Генезис комического уходит в опыт дорефлективной реакции на простейшую наличность привечающего бытия (младенцу смешно, что мир существует). Смех (наряду с речью и творческим умением) – исключительно человеческая прерогатива и человеческий принцип защитной девальвации страшного и ужасного. В отличие от трагического, комическое не субстанционально и не первородно, оно паразитирует на готовых феноменах, выявляя возможности их трансформации или палингенезиса, подтверждая утраченную смысловую актуальность, моменты самопародии или наивной старомодности, усиливая снижение накопившейся в них героичности и даже жертвенности, ускоряя их феномное старение и семантическую убыль.
Возможно, антропогенез смеха и комизма связан с состояниями экстатической истерии архаического человека и древнейшими сублимациями ужаса (позитивная калька испуга – ср.: «нервный смех»; реакция на внезапный «казус»). Архаический гротеск (палеолитические «Венеры», жутковатые монстры-тотемы, славянское «Идолище») не только структурен, но и «идеологически» изоморфен авторскому гротескному образу «Капричос» Ф. Гойи (1797–1798) в той же мере сохраняет магию заклятия злой стихии, в какой «Нос» (1836) Гоголя простодушно раскрыт в своих фаллических коннотациях, хотя идея повести совсем иная: ничтожен мир, в котором часть меня самого больше моего «я»; объективно страшное выводится за рамки реального в область условно зрелищного.
Комическое инсценирует жизнь по ту сторону здравого смысла, вовлекает ее в игру по альтернации внутренних содержаний, размягчению и распылению догматически отвердевшей угрюмой серьезности.

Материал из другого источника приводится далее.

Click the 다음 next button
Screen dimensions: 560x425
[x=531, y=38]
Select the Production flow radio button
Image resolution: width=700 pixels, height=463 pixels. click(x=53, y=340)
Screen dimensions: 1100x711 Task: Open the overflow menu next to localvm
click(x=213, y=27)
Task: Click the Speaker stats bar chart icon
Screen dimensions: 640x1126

Комика есть эстетическая игра в перевертыши ценностных иерархий и легализация обратимой логики вывернутого наизнанку мира. Праздничный смех на площади имитирует ритмику вечного календарного возврата в рай всеобщего благоденствия, разыгрывает мечту «о жизни преизбыточествующей» – по названию книги Н.С. Арсеньева (Брюссель, 1966); см. полотно Е. Честнякова «Город всеобщего благоденствия»; этой живописной крестьянской утопии отвечает литературная (например, А. Чаянова, автор которой в интерьер обитания героя благоразумно поместил вещь классика гротеска – П. Брейгеля Старшего («Мужицкого»)).
Смех ренессансных гуманистов за пирушкой инициирует ученое остроумие и не самоцелей, как не самоцельны эскапады протопопа Аввакума. «Смех сквозь невидимые миру слезы» Гоголя (как и улыбка «сквозь слезы» Ж.-П. Рихтера); смех Щедрина (сардоническая усмешка, сарказм и откровенная издевка, маскирующие мучительный стыд за «одичалую совесть» сограждан); смех Чехова (знаменующий глубокую меланхолию поздней осени золотого века русской классики, самоиронию, разочарование в человеке); смех Д. Хармса и его коллег-обэриутов (самообличение органического абсурда повседневности средствами деструкции языка); смех булгаковского Воланда (легитимный сатанизм как форма диагноза больного порчей бытия) – эта нисходящая кривая комического мироотношения незаметно переходит в шаг возрастания типов трагического, образуя общую синусоиду в смысловом пространстве «серьезно-смехового».